Passage provided:
★ ★ ★ ★

Welcome to TensorFlow Runtime Tracer documentation!¶
TensorFlow Runtime Tracer is a web application to monitor and trace TensorFlow scripts in the runtime on the op
level.
It starts a web server upon the execution of the script. The web interface keeps track of all the session runs and can trace the execution on demand.
The goal of this tool is to facilitate the process of performance tuning with minimal code changes and insignificant runtime overhead. Both Higher-level (tf.estimator.Estimator) and Low-level (tf.train.MonitoredTrainingSession and co) APIs are supported. It also supports horovod and IBM Distributed Deep Learning (DDL). The tracing session can be saved, reloaded, and distributed effortlessly.
Quick Start¶
Install tensorflow-tracer and run an example:
$ pip3 install tensorflow-tracer $ git clone https://github.com/xldrx/tensorflow-tracer.git $ python3 ./tensorflow-tracer/examples/estimator-example.py
Browse to:
http://0.0.0.0:9999
How to Use¶
Add
tftracer
to your code:Estimator API:
from tftracer import TracingServer ... tracing_server = TracingServer() estimator.train(input_fn, hooks=[tracing_server.hook])

★ ★ ★ ★

Exercise description:
In the TensorFlow Runtime Tracer documentation, rewrite the stretch that begins at "Welcome to TensorFlow" and stops after "execution on demand.", replacing "web server" with "HTTP server".

★ ★ ★ ★

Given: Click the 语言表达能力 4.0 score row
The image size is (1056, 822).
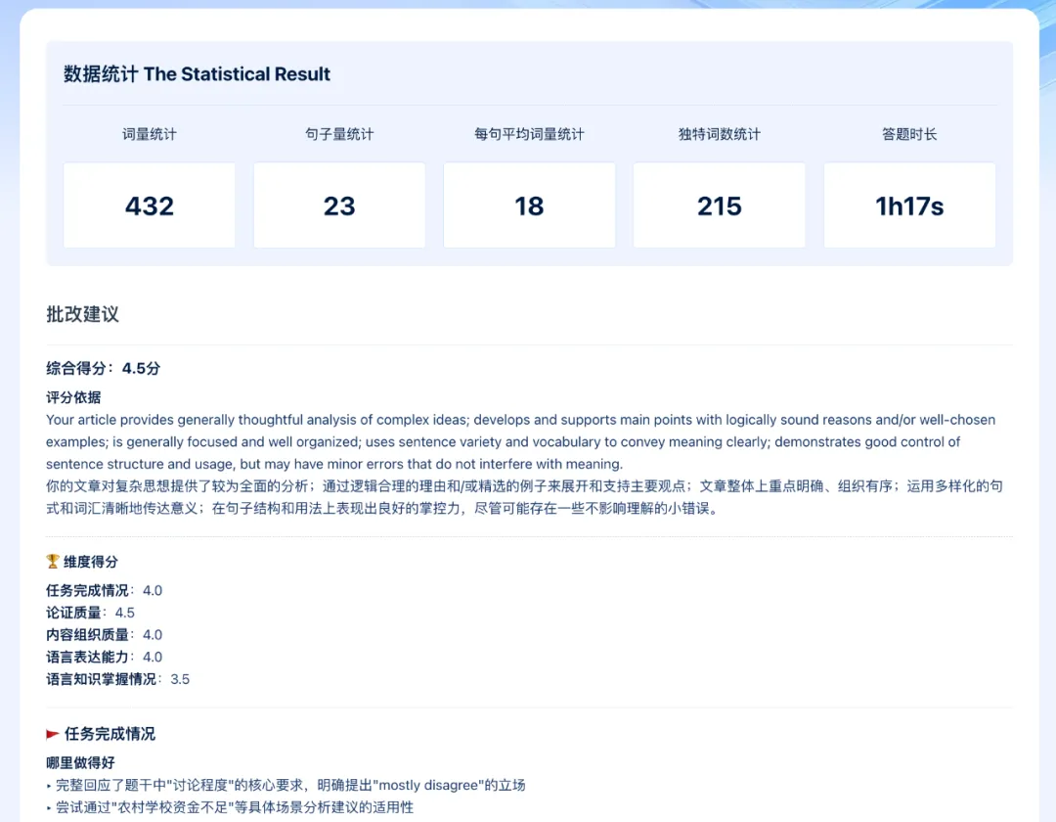Looking at the screenshot, I should point(104,657).
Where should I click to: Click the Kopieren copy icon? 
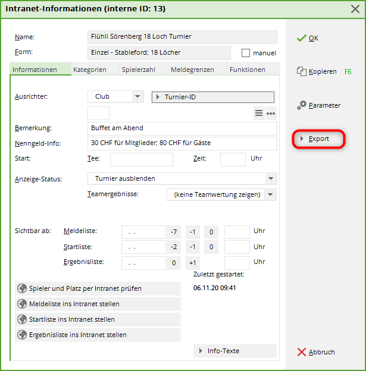(x=301, y=71)
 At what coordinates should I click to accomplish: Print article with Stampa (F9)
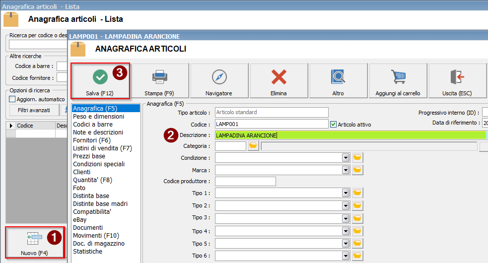tap(159, 81)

★ ★ ★ ★

Exercise answer:
Welcome to TensorFlow Runtime Tracer documentation!¶
TensorFlow Runtime Tracer is a web application to monitor and trace TensorFlow scripts in the runtime on the op
level.
It starts a HTTP server upon the execution of the script. The web interface keeps track of all the session runs and can trace the execution on demand.